スターバックスコーヒー ジャパンが2019年からスタートした「Mobile Order & Pay(以下、モバイルオーダー)」は、顧客体験マネジメント(CXM)の一例です。店舗で注文する際のペインポイントとなる「列に並ぶ時間」を解消するためにスタートした施策で、アプリ画面であらかじめ商品やカスタマイズ内容などを選択し、受け取り時間に店舗に向かえば待たずに商品を受け取れるというサービスです。一度利用すると利用頻度が増える傾向にあるといいます。

また、「お客様を番号で識別するのは良くない」といった考えから、オーダー時に最大10文字の「ニックネーム」を指定できる取り組みも実施しています。ニックネームにより特別感を得られるうえ、スタッフとお客様との会話のきっかけにもなっています。便利なことはもちろん、利用して楽しいと感じてもらえるなど、同社は「豊かな体験」を提供することに注力しています。

東京ガス株式会社

東京ガス株式会社は、自社のWeb会員サービス「myTOKYOGAS」を利用するお客様が困りごとを抱えない状態を理想と考え、顧客体験マネジメント(CXM)を向上すべくシステムを導入しました。導入後は、これまでサイト上のFAQやチャットボットではうまく対応できなかったお客様に能動的に解決方法を提示し、必要に応じて問い合わせ窓口を案内するなど、より細かいサポートができるようになったといいます。

システムを利用することで、お客様がつまずく理由や困ったときにどのように行動しているのかが可視化され、具体的な改善ポイントが明確になりました。

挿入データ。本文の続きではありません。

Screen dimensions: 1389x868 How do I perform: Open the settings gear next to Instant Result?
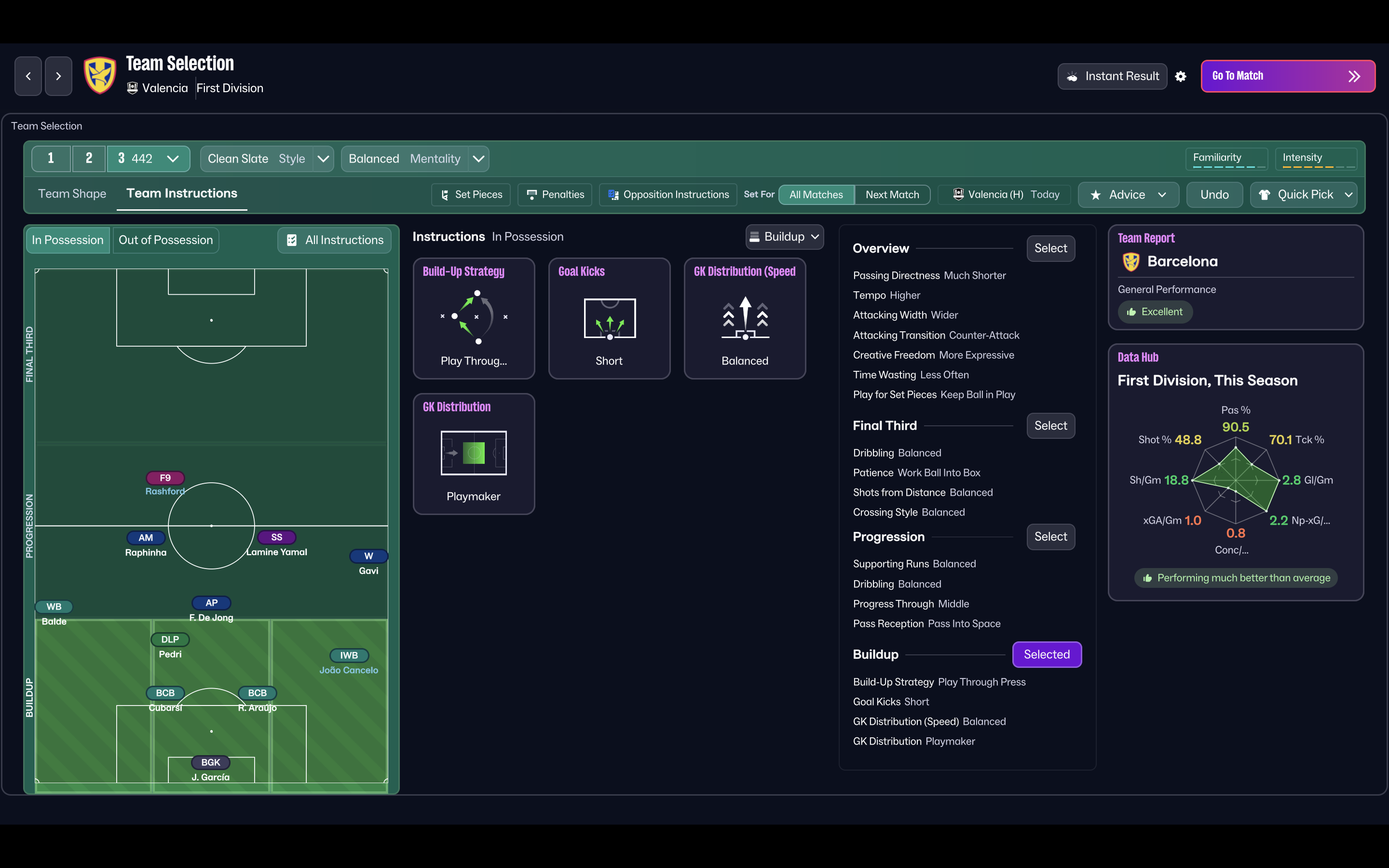pyautogui.click(x=1182, y=76)
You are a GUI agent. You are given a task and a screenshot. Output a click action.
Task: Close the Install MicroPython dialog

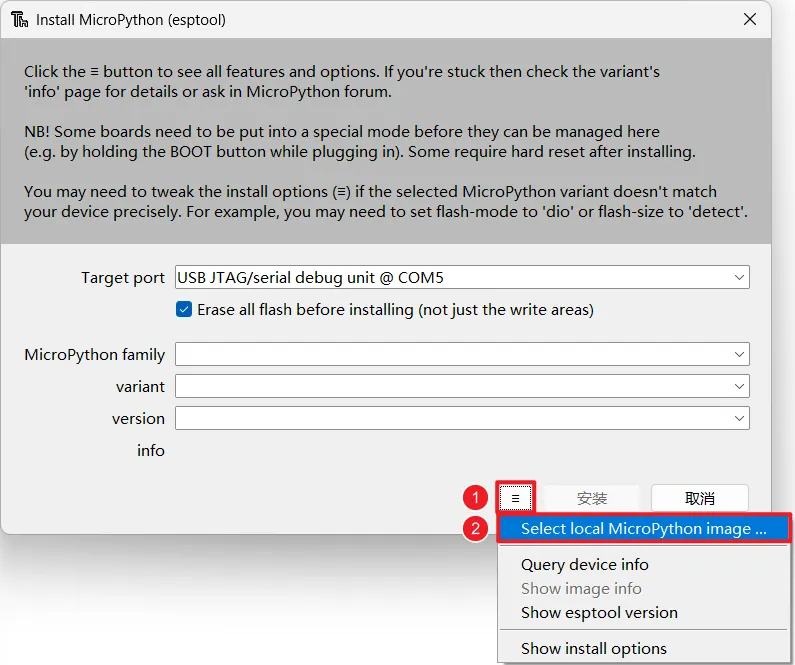pyautogui.click(x=750, y=19)
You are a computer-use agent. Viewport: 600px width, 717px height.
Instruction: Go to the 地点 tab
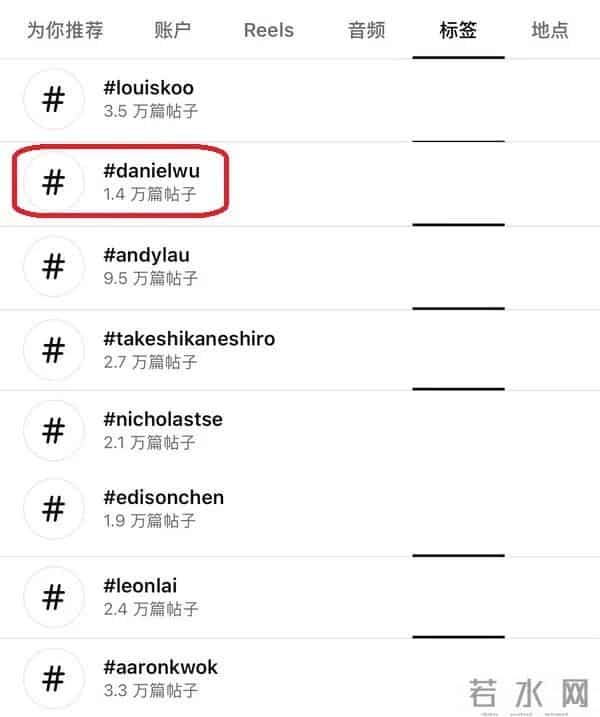[550, 30]
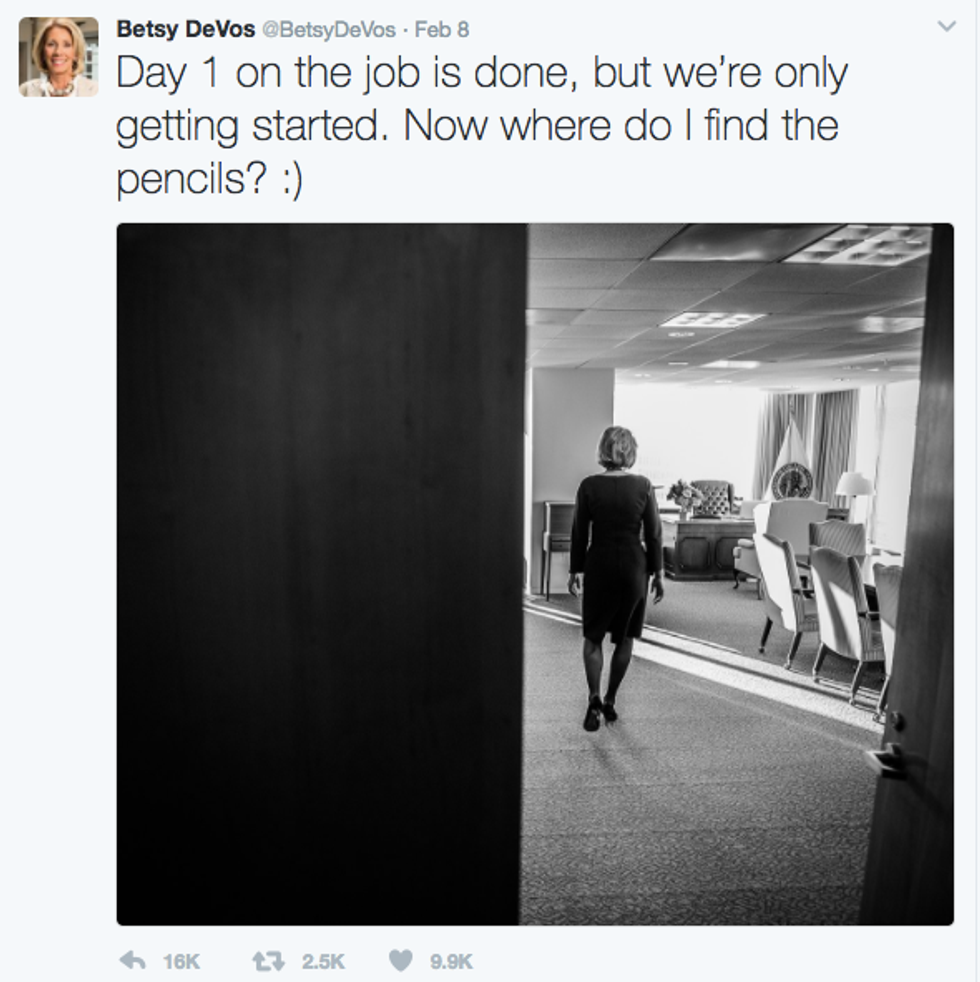Open the Betsy DeVos display name link
Screen dimensions: 980x982
click(x=185, y=29)
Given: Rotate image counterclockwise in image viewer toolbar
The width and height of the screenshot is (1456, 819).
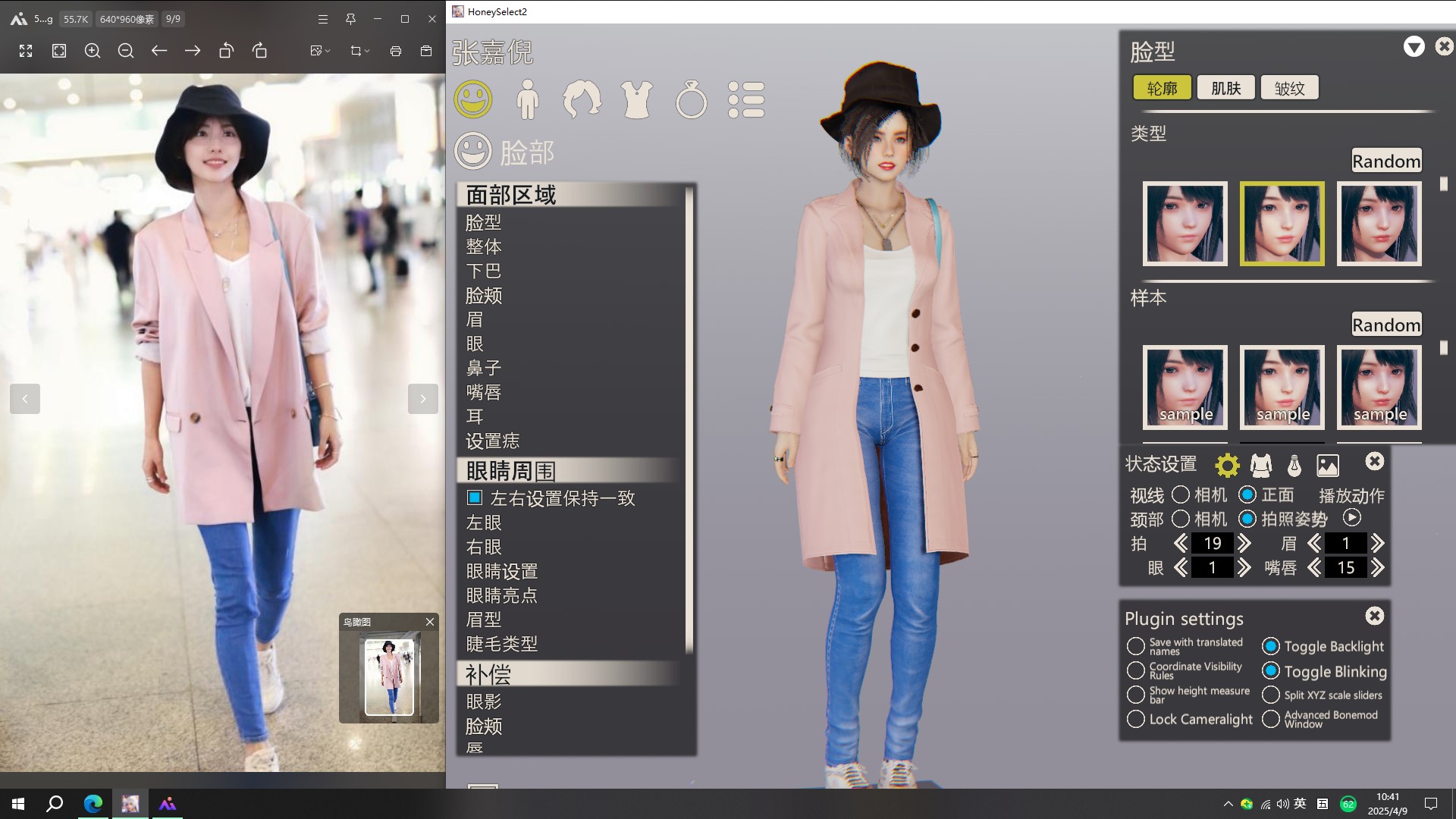Looking at the screenshot, I should tap(226, 51).
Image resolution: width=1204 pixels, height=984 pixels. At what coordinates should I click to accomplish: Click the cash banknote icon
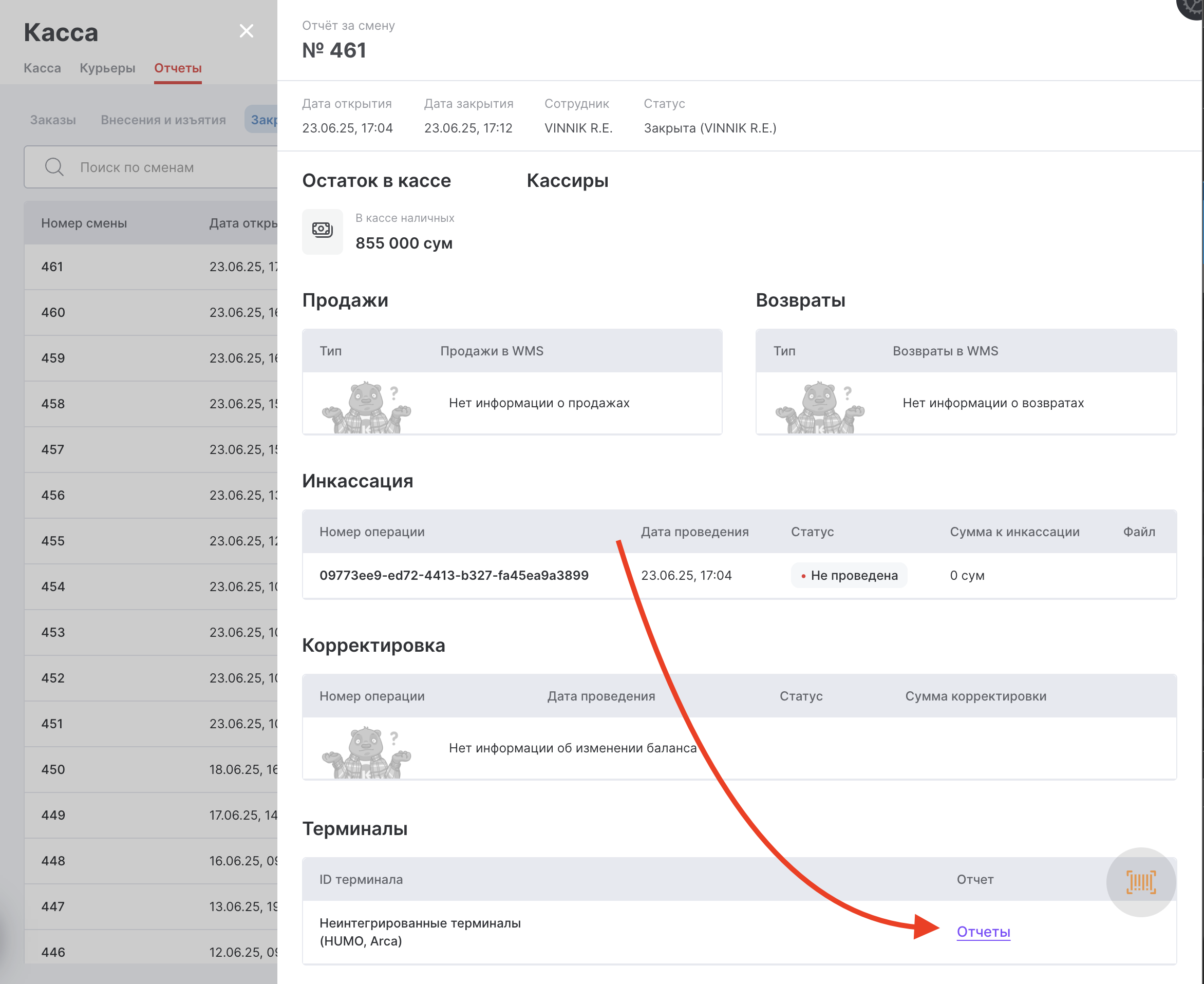click(x=322, y=231)

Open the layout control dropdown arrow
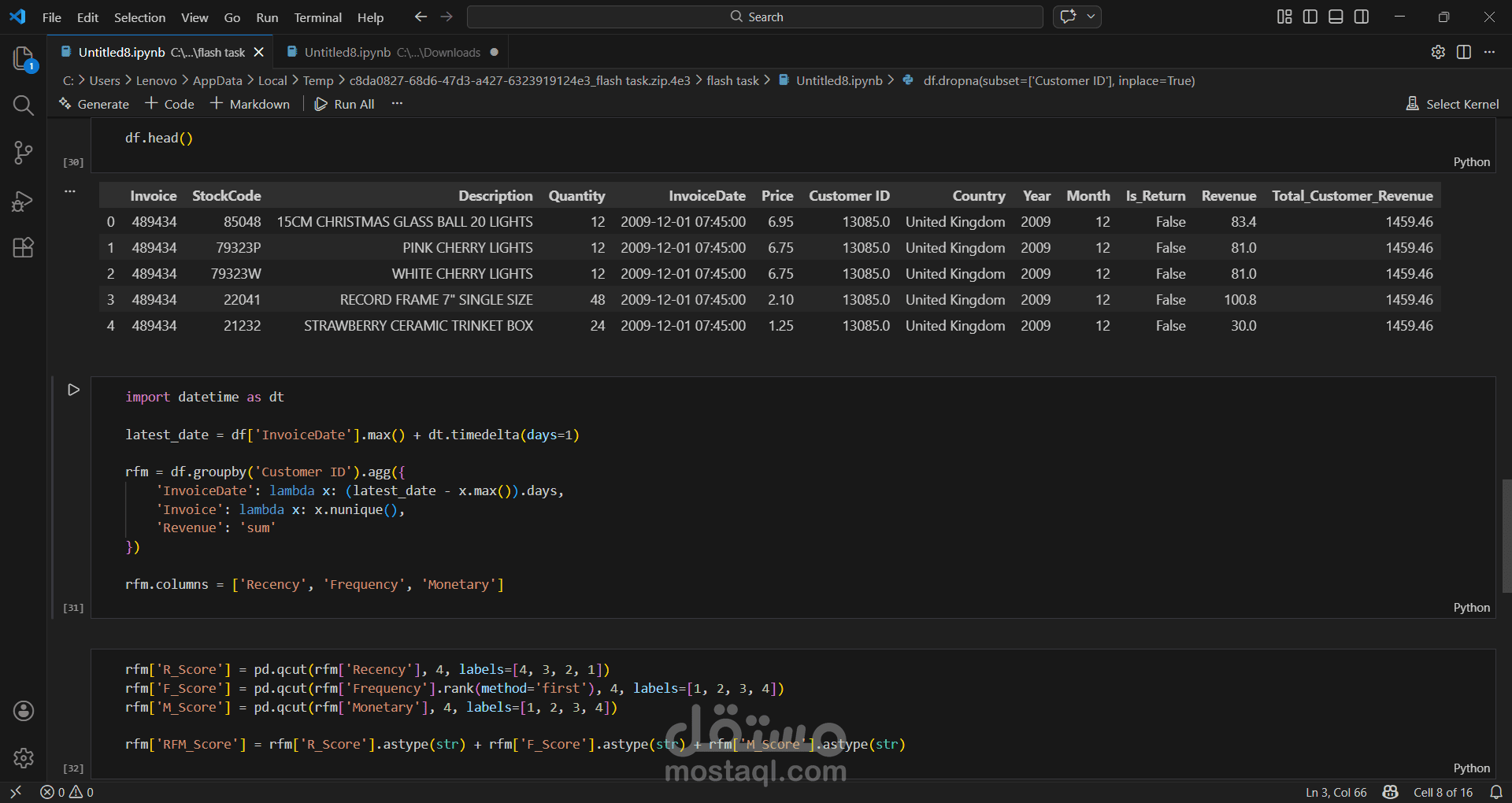coord(1091,16)
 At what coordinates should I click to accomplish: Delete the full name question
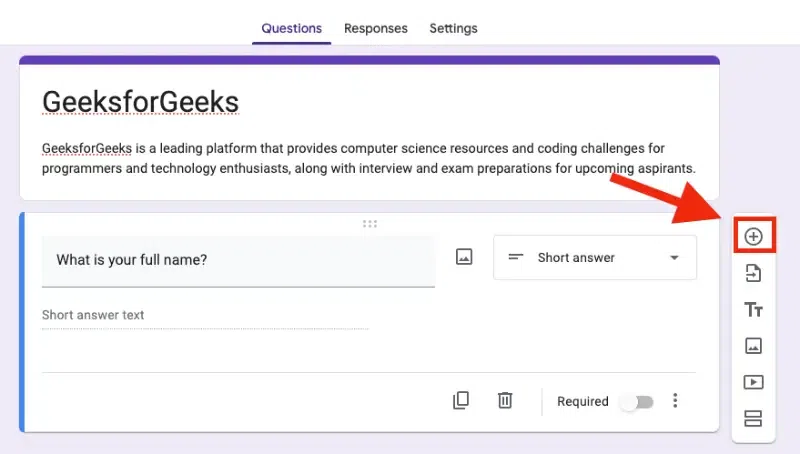click(x=505, y=401)
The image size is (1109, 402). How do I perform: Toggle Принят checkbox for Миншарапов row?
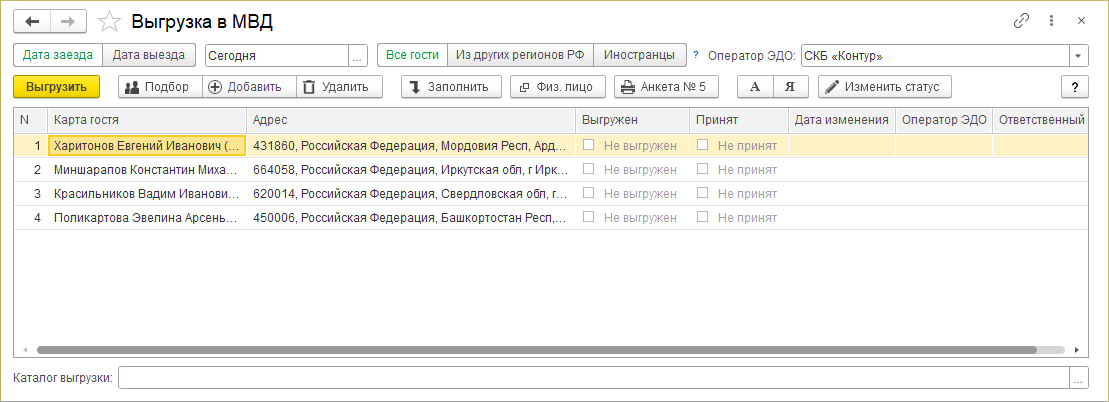click(x=703, y=169)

また、以前は分析に時間がかかっていましたが、システム導入後はリリースまでのスピードが速くなり、より精度の高い施策を打てるようになったとのことです。

顧客体験マネジメント(CXM)の効果測定に有効な「NPX Pro」

「NPX Pro」はCX向上を支援するNPS®ツールです。顧客のフィードバックを分析し、改善アクションまでの促進をスムーズに実現できます。NPX Proの主な機能は以下のとおりです。

  • NPS®アンケート作成、配信
  • NPS®アンケート集計、分析
  • NPS®アンケート分析結果の共有
  • 改善アクションの促進・管理

NPX Proではアクションドライバー分析により、優先改善課題の把握が容易に行えます。また、カスタマージャーニーを見える可し、タッチポイントごとの調査や複数のタッチポイントをまたぐショートタームジャーニー調査を行うことも可能です。さらにフォローアップアクションの実施履歴や進捗状況を管理できるなど、顧客体験の向上をしっかりとサポートして、顧客ロイヤルティを高める効果が期待できます。

導入事例|株式会社 ジャルパック 様

日本航空を利用した旅行商品の企画運営・販売・管理を行なっている株式会社ジャルパック様。同社は以前、独自の顧客満足度アンケートで結果が常に90%を超えている状態でしたが、さらなる顧客満足を目指し、現在は「海外旅行事業」「国内旅行事業」「訪日事業」の3事業にNPX Proを導入されています。

導入の決め手となったのはシステムの使いやすさに加え、分析結果の可視化に優れていることや支援体制などでした。導入後は自社の強み・弱みが明確になり、改善点の優先順位をつけられるようになったといいます。現在は毎月2回、NPS®やNPX Proについての社内講習会を実施し、理解を深められています。

顧客体験マネジメント(CXM)により顧客と強固な関係を築こう

顧客体験マネジメント(CXM)を向上させることにより、ロイヤルカスタマーを創出できるなど、顧客との関係を構築することが可能です。顧客に自社商品やサービスの価値を見出してもらえれば良い口コミを拡散してもらえ、新たな顧客の獲得にもつながります。ドライバー分析を用いたNPS®調査を実施するなどして自社の強み・弱みを可視化し、改善点には迅速に対応しましょう。